__Parts of the exercise__:
- 1) In the scalar gravity thread, which two failures of scalar gravity theories does Ortin's textbook explain?
- 2) Extend the scalar gravity thread past its final line.

__Given text__:
* BEGIN *

You have to be a little careful with this since the Path Integral measure can also change, but I think the result is still rigorous. Check out Tomas Ortin's textbook "Gravity and Strings" - it talks about these kinds of theories.

We can have 4-derivative terms, but these are a problem - they introduce ghosts and other nasties. And besides, they wouldn't correspond to the usual "scalar-Einstein-Hilbert action".

Last edited: May 20, 2008
15. May 20, 2008

### glueball8

Hmm I'm in high school. So I don't get the math. Can anyone explain the concepts?

16. May 21, 2008

### humanino

I will keep playing with it and try to redefine my field to "gauge" away my non-abelian terms. Intuitively, it does seem odd because any non-abelian group acting on my scalar could only do so trivially. I expected this to be fishy actually.
Arg, I just bought Kiefer's books and barely began it
So little time...

17. May 21, 2008

### blechman

it's NOT a "gauge" issue - it's a field redefinition. quite different. there's no symmetry argument, it's just that these nonlinear terms can all go into a sort-of wave-function renormalization constant, and are therefore irrelevant; that is: they don't lead to any physical observables. the "Z" I mention is NOT a transformation.

A similar argument fails for the usual graviton due to the tensor nature of the interactions - you cannot "reabsorb" the nonlinear terms in that case. Scalar fields are a little bit TOO trivial.

yeah, there's a lot to read out there. Have fun!

Ortin does explain scalar gravity theories very well, including why they fail (wrong precession of mercury; no bending of light,...). This is, of course, not to be confused with Brans-Dicke-Jordan theory, where there is BOTH scalar AND tensor.

18. May 23, 2008

### Haelfix

Just glancing at it briefly, I think there is a topological term in one of those nonlinear bits which is why it doesn't work and can be redefined away.

I could be wrong though.

19. May 23, 2008

### blechman

Hi Bright Wang.

* END *

(Item-finding rows)
* BEGIN *

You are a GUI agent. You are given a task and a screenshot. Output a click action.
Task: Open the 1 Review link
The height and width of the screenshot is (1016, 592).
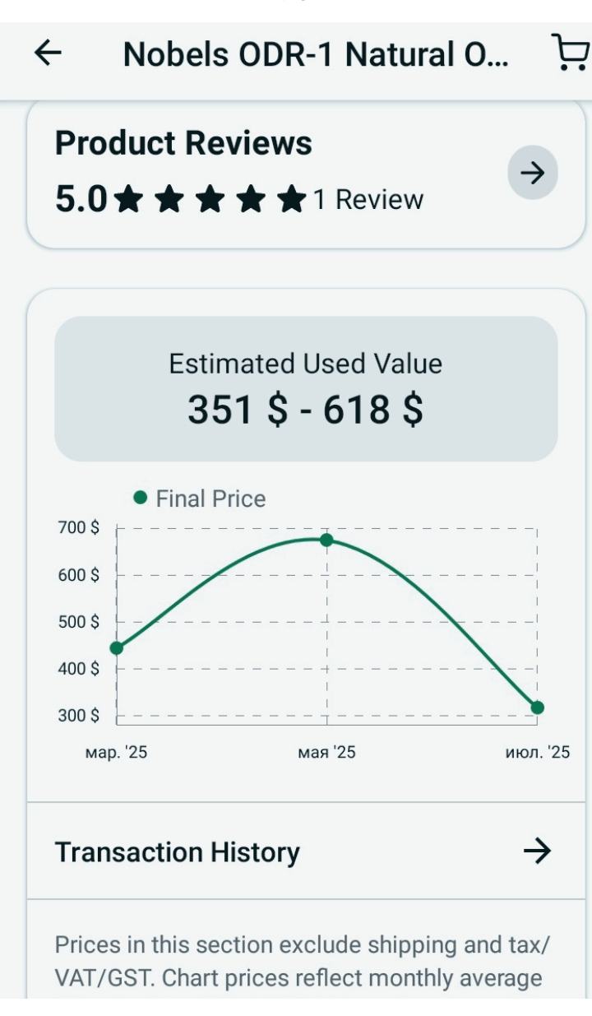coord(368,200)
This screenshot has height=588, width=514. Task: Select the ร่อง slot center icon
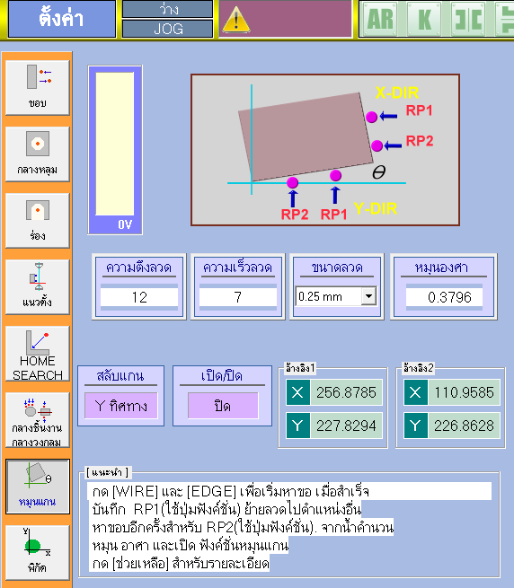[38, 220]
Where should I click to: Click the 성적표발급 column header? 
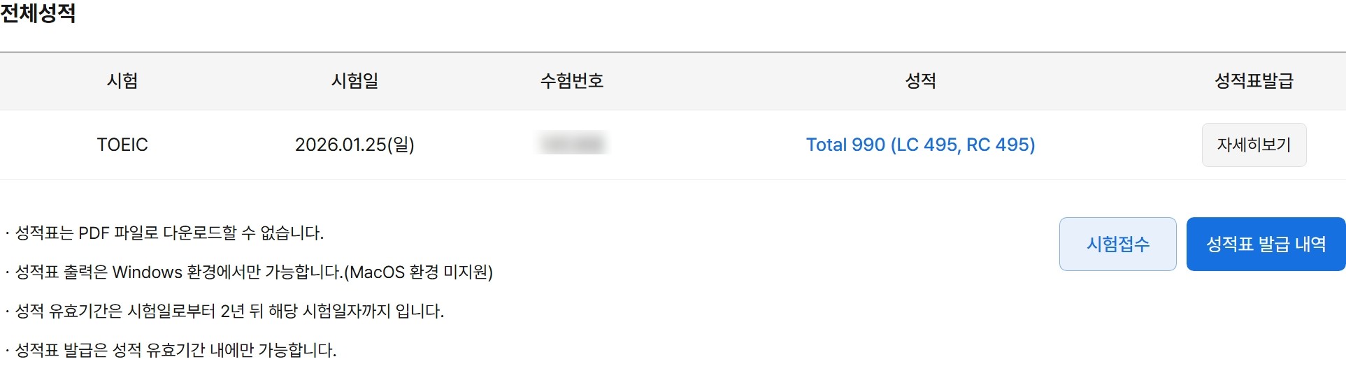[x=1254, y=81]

* END *

__Answers to the exercises__:
- 1) The wrong precession of Mercury and no bending of light.

- 2)
I'm sorry to say this thread has been hijacked! I don't think I can explain the concepts without a LOT of time and several blackboards, but the quick no-math summary is like this:

you asked about gluballs and gravitons. From my point of view: glueballs cannot be gravitons for a number of reasons - they're massive, first of all, and the graviton is supposed to be massless; they interact with the STRONG nuclear force (note emphasis on strong!) while gravity is weak - in fact, it's super-super-super-SUPER-SSSUUUPPPEEERRR!!!!!!! weak!

Then people started talking about the "singlet gluon", which is a possible particle that could come out of the theory of strong nuclear force (called "Quantum ChromoDynamics", or QCD). This particle does not seem to exist in nature (and there are plenty of satisfying explanations out there for why this is so), but if it did, it would interact weakly and be massless. HOWEVER, it would have the wrong spin (a quantum mechanical angular momentum) - in particular, it would have spin angular momentum $\hbar$ while the graviton should have spin angular momentum $2\hbar$ - that's a very important factor of 2! In case you don't know $\hbar\sim 10^{-34}$ Joules-seconds is Planck's constant - it has units of angular momentum.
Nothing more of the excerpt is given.